From the Federation’s viewpoint no one seemed to be around to object to them establishing an outpost in that system. No wonder Kirk initially sees it as an unprovoked attack. If the Gorn are so territorial then why no advance warning the Federation they were intruding into Gorn space?
One of the most interesting things about "Arena" is the degree to which it--unintentionally--provides an early example of an alternative view of the Federation as a colonialist and imperialist power. It is written, of course, by citizens of such a power, people who were steeped in a certain historical tradition. The most englightened version of the conventional historical narrative--at least back in the 1960s--about territorial disputes like the one depicted in "Arena" held that, as you (and Kirk) say, the expanding/colonizing power only "accidentally" stumbled upon someone else's territory, that they couldn't possibly have known what they were doing. (Obviously there were much more bellicose interpretations involving manifest destiny, etc.)
But that's not really possible, is it? As you say, it seems pretty unlikely that one could construct a colony in someone else's sovereign territory without each side noticing the other. Borderline impossible, in fact. It seems much more likely that warnings
were, in fact, both given and received, but were also ignored by the colonizer. There could be a variety of reasons for this, and we would need to see them actually shown or discussed onscreen to be able to speak more specifically to them.
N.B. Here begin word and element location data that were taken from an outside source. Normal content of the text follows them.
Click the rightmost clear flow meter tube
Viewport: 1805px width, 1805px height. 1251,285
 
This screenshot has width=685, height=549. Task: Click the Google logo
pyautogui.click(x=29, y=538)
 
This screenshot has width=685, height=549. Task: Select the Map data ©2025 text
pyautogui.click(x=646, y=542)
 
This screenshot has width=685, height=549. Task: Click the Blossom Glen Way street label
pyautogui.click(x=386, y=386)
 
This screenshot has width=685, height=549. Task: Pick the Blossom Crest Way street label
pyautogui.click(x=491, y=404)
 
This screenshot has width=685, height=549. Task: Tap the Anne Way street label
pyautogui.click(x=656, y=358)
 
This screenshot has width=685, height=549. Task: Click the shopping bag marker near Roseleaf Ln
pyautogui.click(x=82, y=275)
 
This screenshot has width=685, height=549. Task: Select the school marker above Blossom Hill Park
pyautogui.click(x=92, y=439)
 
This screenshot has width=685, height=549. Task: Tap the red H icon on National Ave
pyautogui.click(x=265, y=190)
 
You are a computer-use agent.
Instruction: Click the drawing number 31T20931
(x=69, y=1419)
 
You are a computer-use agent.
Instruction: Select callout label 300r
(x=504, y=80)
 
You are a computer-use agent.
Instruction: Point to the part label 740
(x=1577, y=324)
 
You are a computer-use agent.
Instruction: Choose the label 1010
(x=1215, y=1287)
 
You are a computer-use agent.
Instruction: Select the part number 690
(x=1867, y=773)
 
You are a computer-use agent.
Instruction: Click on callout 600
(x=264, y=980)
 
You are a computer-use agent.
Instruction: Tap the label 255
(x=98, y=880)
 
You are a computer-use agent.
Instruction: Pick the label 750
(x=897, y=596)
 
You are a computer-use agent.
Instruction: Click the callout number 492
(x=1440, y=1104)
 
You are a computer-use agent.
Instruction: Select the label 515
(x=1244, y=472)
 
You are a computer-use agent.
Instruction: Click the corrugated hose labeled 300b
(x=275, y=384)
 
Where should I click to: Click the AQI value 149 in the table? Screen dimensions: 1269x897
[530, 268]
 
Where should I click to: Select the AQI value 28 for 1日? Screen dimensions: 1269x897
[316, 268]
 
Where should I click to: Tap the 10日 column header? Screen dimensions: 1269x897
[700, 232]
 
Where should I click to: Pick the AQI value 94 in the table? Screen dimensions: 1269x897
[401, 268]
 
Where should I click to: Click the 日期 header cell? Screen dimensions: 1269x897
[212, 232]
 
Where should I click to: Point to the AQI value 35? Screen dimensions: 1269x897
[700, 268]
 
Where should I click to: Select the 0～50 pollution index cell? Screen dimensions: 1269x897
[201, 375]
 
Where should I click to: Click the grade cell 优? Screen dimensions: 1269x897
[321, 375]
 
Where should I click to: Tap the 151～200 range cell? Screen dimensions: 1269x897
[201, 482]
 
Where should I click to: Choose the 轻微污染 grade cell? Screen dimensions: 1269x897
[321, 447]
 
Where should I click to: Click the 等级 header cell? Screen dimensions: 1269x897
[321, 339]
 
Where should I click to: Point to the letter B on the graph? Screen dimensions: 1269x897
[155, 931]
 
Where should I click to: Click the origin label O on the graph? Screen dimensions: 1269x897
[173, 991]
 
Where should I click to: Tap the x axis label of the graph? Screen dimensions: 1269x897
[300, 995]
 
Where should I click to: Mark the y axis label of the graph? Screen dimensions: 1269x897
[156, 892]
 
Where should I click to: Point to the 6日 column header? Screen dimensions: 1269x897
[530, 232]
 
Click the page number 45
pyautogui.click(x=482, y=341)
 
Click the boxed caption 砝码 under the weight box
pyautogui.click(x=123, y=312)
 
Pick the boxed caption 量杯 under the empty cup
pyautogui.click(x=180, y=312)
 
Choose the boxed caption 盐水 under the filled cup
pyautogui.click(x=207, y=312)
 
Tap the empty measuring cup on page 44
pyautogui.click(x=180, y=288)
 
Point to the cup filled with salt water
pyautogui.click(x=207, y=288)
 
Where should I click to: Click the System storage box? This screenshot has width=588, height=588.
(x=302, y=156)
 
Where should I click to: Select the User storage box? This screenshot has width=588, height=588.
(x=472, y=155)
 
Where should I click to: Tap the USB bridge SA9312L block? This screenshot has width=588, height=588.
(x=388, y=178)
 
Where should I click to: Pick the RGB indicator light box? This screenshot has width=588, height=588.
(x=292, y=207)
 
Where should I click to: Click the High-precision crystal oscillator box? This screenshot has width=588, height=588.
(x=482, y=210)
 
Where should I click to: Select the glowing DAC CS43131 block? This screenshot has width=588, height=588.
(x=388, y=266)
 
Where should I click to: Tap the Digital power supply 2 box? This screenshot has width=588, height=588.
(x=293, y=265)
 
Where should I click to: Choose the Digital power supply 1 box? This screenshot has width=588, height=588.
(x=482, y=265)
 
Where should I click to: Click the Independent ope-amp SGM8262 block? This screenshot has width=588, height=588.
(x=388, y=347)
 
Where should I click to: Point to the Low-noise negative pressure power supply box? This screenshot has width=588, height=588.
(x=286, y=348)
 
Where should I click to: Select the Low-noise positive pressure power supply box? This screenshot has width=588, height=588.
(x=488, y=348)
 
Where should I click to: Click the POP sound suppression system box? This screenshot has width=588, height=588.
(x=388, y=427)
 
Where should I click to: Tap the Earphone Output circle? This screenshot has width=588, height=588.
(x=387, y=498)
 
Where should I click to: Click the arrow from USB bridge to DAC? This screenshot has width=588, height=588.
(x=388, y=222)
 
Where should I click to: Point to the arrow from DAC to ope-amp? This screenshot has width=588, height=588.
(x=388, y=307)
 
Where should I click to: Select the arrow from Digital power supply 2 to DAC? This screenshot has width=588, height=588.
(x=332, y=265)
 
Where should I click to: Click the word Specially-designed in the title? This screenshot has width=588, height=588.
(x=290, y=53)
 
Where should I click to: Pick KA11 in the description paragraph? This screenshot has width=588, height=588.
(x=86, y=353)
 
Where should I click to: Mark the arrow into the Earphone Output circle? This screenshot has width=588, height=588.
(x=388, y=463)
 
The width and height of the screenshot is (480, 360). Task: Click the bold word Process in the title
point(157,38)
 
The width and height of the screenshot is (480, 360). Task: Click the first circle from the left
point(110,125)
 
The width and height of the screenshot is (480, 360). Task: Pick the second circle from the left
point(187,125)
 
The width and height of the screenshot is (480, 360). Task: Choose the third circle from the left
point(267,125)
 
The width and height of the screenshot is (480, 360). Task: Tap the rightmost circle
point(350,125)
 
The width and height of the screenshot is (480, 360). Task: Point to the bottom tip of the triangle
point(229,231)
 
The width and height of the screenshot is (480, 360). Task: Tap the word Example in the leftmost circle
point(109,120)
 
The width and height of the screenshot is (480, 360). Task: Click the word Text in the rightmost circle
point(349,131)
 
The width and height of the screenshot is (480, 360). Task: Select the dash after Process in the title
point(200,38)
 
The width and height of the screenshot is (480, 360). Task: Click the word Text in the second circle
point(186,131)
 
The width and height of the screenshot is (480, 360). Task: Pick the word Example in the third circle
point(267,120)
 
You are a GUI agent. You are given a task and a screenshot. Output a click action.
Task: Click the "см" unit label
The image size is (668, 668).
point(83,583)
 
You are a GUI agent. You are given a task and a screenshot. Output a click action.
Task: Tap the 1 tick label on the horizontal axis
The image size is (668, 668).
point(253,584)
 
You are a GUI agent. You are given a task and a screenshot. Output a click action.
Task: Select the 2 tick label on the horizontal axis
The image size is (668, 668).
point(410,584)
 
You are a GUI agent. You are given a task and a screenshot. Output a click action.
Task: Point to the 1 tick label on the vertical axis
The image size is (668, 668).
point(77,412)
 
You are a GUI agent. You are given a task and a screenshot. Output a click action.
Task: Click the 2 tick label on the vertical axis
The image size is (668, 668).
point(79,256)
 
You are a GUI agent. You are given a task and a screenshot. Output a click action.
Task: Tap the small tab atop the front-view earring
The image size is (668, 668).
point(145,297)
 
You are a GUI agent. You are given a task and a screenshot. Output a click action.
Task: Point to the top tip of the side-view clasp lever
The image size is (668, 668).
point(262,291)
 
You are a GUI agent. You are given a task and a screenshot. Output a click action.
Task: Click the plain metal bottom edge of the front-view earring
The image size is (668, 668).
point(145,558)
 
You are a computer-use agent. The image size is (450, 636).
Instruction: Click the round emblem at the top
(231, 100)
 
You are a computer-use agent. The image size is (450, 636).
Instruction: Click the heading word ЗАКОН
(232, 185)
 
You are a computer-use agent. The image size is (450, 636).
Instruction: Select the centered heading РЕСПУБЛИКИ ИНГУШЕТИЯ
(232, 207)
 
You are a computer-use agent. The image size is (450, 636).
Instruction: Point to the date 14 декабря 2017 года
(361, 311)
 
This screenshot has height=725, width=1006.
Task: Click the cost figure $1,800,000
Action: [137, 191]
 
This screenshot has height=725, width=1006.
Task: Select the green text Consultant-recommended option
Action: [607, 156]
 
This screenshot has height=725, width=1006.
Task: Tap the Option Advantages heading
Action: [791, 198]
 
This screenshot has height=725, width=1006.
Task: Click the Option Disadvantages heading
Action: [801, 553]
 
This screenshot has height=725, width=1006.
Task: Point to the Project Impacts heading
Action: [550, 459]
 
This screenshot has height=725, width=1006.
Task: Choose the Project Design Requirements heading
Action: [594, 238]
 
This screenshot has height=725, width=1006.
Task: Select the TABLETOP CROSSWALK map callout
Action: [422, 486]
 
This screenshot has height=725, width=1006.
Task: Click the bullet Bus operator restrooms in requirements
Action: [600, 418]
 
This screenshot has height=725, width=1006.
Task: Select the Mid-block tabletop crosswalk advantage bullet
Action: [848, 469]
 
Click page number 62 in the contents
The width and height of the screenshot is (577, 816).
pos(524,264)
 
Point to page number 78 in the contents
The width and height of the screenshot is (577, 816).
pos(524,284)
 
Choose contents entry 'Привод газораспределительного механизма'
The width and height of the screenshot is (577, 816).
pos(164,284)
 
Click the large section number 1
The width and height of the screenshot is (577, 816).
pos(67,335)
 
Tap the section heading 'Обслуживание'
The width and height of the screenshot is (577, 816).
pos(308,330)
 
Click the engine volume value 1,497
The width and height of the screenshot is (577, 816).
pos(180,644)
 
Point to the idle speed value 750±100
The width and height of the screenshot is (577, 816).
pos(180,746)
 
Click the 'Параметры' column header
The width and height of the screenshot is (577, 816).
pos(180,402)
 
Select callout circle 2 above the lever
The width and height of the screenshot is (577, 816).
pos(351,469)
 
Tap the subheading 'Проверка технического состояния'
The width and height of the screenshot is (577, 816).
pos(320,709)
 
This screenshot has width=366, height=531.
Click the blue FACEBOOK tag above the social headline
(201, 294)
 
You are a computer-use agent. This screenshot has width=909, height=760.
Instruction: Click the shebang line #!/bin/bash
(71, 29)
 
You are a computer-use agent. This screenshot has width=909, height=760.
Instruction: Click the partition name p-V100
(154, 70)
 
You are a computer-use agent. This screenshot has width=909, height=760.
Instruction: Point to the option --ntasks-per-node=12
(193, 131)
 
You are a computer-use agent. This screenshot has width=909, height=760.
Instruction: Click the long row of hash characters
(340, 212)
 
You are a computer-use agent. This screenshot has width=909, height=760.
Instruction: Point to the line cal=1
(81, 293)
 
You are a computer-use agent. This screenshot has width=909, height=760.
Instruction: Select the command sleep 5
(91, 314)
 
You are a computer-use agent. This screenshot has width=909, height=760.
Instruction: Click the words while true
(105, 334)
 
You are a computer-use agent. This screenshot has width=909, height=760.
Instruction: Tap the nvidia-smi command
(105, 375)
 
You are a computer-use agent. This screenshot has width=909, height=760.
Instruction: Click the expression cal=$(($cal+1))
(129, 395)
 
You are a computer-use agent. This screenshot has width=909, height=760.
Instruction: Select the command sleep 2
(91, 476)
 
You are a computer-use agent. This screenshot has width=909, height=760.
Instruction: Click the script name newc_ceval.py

This is a potentially interesting (and almost certainly inadvertent) side effect of what SNW is doing with the Gorn. One could very easily interpret the Gorn's actions in that show as being a form of warning to stay away--"the frontier pushing back," as Krall said in
Star Trek Beyond. A nation which respected the boundaries of other sovereign powers and which did not wish to be a colonialist/imperialist power would recognize that the frontier had pushed back, and accept that it could not boldly go wherever it wanted without consequence. The Federation did not. While we of course cannot condone the Gorn's actions, we can hardly credit the Federation's insistence that the attack couldn't have been predicted.